Белый конь тут же начал проделывать невероятно остроумные па под персидскую мелодию, показавшуюся шаху и знакомой, и незнакомой одновременно (ее сочинил капельмейстер Нехвал). Ноги, копыта, голова, круп — все было преисполнено дивной грации. И ни слова, ни звука! Команд этой лошади не требовалось. Всадник ли приказывал ей, или она сама — всаднику? Все в школе затаили дыхание, наступила восхищенная тишина. Хотя публика восседала так близко от арены, что можно было чуть ли не потрепать рукой лошадь и самого наездника, лишь самую малость подавшись вперед, люди предпочитали следить за представлением через лорнеты и театральные бинокли.

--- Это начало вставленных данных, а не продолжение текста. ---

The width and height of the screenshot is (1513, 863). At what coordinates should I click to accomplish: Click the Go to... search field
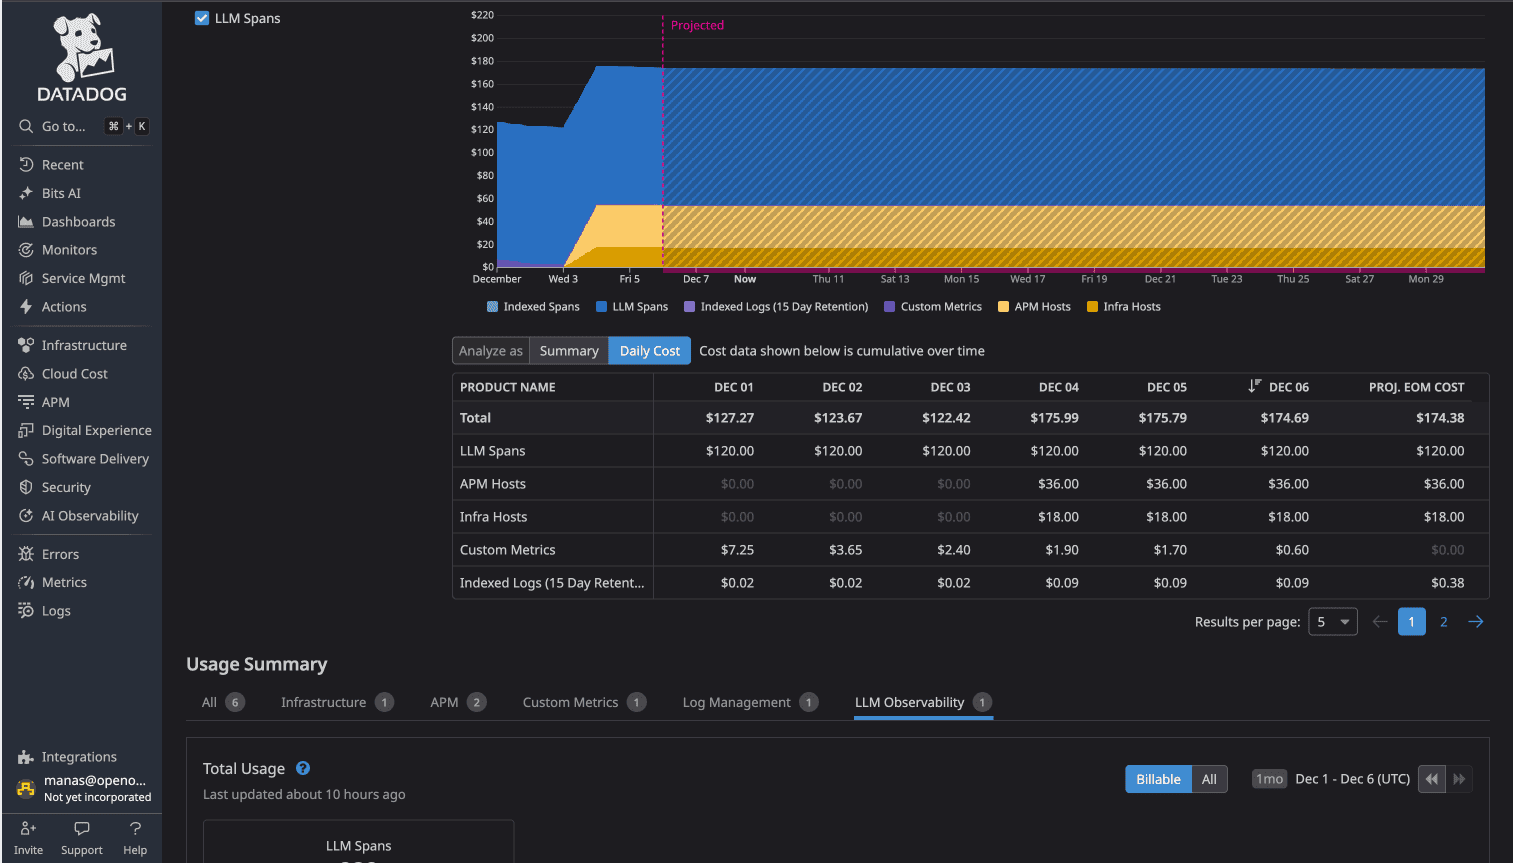pos(65,126)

Потому что видеть хотелось все и во всех деталях. Вот конь навострил уши: казалось, он наслаждается тишиной. Его большие, темные, влажные, умные глаза время от времени испытующе косили на дам и господ, окружавших арену, взгляд его был доверчив и горд; этот конь, в отличие от какой-нибудь цирковой лошади, ни в коем случае не клянчил аплодисментов. Лишь единожды он поднял взгляд к ложе Его Величества, властелина Персии, словно решив мимолетно осведомиться, ради кого затеяно представление. С надменным равнодушием приподнял он правую переднюю ногу, приподнял ее лишь слегка, будто приветствовал равного. Затем сделал поворот вокруг себя, поскольку этого, по-видимому, требовала музыка. Потом тихо ступил копытами на красный ковер и вдруг, под звон литавр, совершил ошеломляющий, но изящный и, вместе с тем, сдержанный даже в своей наигранной шаловливости прыжок, внезапно остановился как вкопанный, подождал мгновение-другое, пока не раздастся сладкозвучный голос флейты, чтобы потом, услышав его, наконец подчиниться и прямо-таки бархатной рысью, лишь намеком обозначая зигзаг, воссоздать ленивую негу Востока. На короткое время музыка смолкла. И в эту минуту тишины не было слышно ничего, кроме вкрадчивого перестука копыт по ковру. Во всем гареме шаха — насколько он припоминал — ни одна из жен не выказывала столько прелести, достоинства, грации и красоты, как этот белый липпицанер с конного завода Его Императорского и Королевского Величества.